> **Given text**:
[Begin]
The benefits from the 1st pillar (AHV)

cover only a basic income.

The 2nd pillar (pension fund)

complements the 1st pillar, but often insufficiently to fully guarantee the standard of living one is used to.

Pillar 3a

is an opportunity to actively safeguard your future financially.

Main characteristics of pillar 3a

Tax advantages when contributing

Contributions toward pillar 3a reduce taxable income.

Capital accumulation through investment opportunities

Investments in funds or enhanced strategies compliant with the Ordinance on Occupational Retirement, Survivors' and Disability Pension Plans (BVV2).

Flexibility in terms of withdrawal

Prior to retirement, pillar 3a savings can be used for home ownership, becoming self-employed, or emigrating.

Staggered withdrawal

Several 3a accounts or policies can be withdrawn in a staggered manner to avoid tax progression.

How to proceed

1

Pillar 3a: bank vs. insurance

  • Bank solution:

    • Flexible contributions: No obligation to contribute regularly.
    • Investment in pension provision funds of different risk profiles.
    • No integrated insurance benefits (e.g., in case of death).
  • Insurance solution:

    • Combines saving with risk protection (e.g., in case of death or disability).
    • Mandatory regular contributions, but with integrated protection.
    • Suitable for individuals who seek additional insurance protection.
  • smzh helps you find the solution that is right for you.

2

Investment opportunities and BVV2 extension options

  • Standard BVV2 guidelines:

    • A maximum of 50% of the capital may be invested in equities.
    • Diversification in bonds, real estate, and alternative investments.
  • BVV2 extension options:

    • Allows fund providers to go beyond the standard guidelines if doing so is beneficial for long-term security and returns.
    • Possibility to use higher equity quotas or alternative investments to maximize return potential.
    • smzh analyzes your risk tolerance and advises you in selecting enhanced investment strategies.
[End]
[Entries on locating words and elements]
[Begin]
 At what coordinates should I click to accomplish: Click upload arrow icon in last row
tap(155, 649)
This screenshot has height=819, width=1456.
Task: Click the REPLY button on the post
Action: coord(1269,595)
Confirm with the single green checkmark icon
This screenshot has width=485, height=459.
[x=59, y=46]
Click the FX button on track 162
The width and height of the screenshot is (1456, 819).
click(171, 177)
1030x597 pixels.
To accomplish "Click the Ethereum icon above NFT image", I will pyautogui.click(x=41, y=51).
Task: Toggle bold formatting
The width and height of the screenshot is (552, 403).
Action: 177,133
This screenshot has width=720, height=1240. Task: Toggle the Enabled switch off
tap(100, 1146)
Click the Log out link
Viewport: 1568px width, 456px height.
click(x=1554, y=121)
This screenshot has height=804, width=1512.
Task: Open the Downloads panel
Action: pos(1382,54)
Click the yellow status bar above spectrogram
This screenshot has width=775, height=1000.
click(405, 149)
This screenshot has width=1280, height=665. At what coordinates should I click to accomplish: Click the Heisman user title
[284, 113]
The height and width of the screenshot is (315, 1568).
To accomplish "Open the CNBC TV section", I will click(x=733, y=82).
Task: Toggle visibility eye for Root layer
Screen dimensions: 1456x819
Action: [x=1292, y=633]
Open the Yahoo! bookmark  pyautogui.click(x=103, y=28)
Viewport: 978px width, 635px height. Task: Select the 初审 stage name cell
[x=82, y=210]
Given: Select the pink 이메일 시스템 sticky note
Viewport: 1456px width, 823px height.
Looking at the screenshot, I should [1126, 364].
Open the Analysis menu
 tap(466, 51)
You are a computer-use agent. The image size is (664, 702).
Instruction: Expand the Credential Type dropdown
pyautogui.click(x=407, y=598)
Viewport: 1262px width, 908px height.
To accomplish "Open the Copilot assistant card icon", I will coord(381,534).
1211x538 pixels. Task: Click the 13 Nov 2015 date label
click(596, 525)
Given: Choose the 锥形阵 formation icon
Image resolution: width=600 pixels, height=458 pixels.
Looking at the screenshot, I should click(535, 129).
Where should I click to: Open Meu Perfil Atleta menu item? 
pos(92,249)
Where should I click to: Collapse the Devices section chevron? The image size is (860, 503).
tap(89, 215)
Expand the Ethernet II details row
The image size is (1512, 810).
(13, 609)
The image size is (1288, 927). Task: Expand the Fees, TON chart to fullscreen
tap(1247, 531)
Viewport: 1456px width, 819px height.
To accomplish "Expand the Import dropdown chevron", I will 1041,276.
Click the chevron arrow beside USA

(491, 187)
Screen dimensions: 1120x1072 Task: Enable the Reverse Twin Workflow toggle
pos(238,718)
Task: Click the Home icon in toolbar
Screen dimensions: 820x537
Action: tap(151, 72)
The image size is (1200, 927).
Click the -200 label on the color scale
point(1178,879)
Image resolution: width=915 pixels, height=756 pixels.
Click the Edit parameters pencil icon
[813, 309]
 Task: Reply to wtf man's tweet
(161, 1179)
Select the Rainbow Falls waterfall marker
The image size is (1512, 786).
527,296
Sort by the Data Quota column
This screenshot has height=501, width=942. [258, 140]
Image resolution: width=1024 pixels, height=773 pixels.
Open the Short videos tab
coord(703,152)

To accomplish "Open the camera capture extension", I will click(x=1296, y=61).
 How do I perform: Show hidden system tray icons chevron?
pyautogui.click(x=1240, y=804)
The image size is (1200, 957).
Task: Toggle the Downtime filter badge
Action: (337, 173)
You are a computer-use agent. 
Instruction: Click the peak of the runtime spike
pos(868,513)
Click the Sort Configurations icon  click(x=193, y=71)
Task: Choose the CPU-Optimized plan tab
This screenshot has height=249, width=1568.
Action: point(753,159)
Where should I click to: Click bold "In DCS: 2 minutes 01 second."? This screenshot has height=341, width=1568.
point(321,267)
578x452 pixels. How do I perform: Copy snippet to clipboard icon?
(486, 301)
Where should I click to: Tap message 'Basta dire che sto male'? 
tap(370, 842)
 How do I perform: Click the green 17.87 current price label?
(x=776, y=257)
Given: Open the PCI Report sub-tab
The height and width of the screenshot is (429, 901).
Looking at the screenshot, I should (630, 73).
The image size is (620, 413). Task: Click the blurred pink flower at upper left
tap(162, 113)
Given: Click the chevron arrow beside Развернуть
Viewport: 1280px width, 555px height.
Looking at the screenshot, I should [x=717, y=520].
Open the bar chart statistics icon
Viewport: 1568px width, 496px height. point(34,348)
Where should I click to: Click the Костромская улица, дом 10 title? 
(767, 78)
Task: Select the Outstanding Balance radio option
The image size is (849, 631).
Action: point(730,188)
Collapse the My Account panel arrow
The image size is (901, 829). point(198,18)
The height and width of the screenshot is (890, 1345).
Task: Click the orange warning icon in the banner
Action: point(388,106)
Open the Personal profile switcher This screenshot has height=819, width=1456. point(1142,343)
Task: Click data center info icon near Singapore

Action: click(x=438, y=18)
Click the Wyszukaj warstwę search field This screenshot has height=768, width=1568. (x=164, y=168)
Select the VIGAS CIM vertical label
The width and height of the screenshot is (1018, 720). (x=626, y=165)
[End]
> **What this task involves**: Retype the pillar 3a text exactly, everything from "Pillar 3a: bank" down to "death or disability).".

> **Task response**:
Pillar 3a: bank vs. insurance

  • Bank solution:

    • Flexible contributions: No obligation to contribute regularly.
    • Investment in pension provision funds of different risk profiles.
    • No integrated insurance benefits (e.g., in case of death).
  • Insurance solution:

    • Combines saving with risk protection (e.g., in case of death or disability).